■ **To do**
In this exercise, print only the lines from the line with "Task: Open the Chevrolet Spark model image" to the last line of the data below, inclusive. Any pictures should be left out.

■ **Stored data**
***

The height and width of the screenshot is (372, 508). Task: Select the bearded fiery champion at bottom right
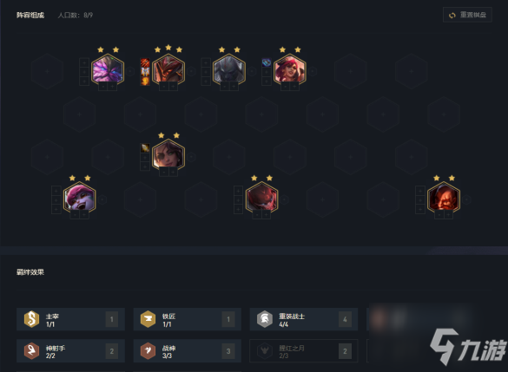tap(444, 199)
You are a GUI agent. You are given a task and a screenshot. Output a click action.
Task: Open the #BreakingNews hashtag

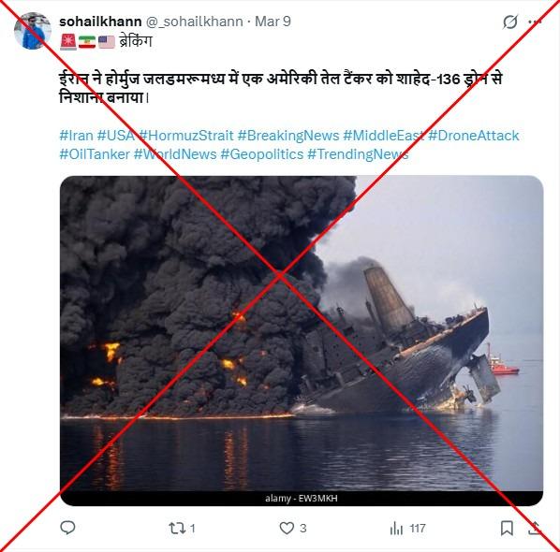(x=288, y=136)
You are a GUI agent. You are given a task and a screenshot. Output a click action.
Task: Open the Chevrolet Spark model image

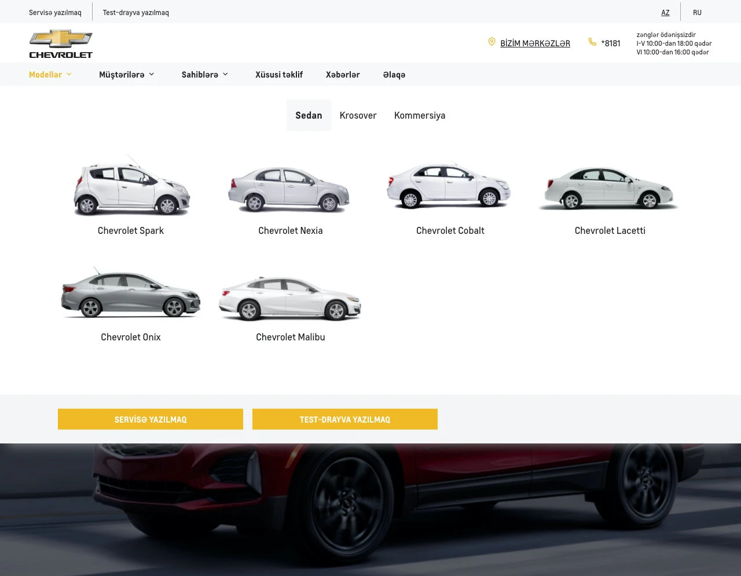coord(131,185)
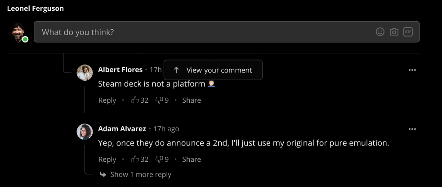The image size is (442, 187).
Task: Open emoji picker in comment box
Action: coord(380,32)
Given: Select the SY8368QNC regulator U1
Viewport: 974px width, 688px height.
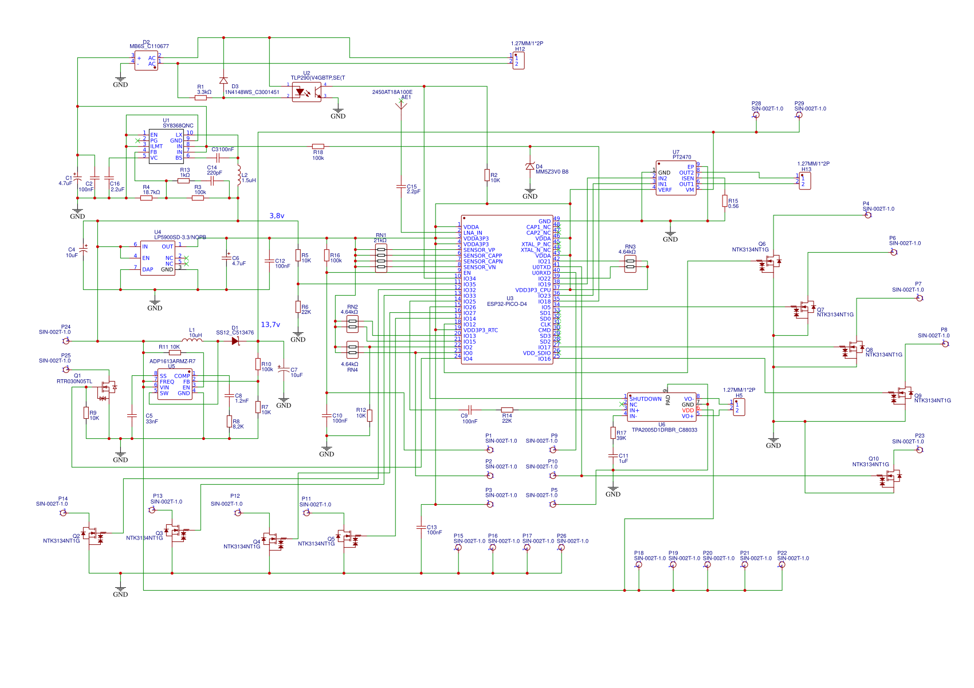Looking at the screenshot, I should point(166,146).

***

■ **Written solution**
Task: Open the Chevrolet Spark model image

coord(131,185)
The image size is (442, 187).
Task: Open emoji picker in comment box
Action: coord(380,32)
Given: Select the SY8368QNC regulator U1
Viewport: 974px width, 688px height.
Looking at the screenshot, I should point(166,146).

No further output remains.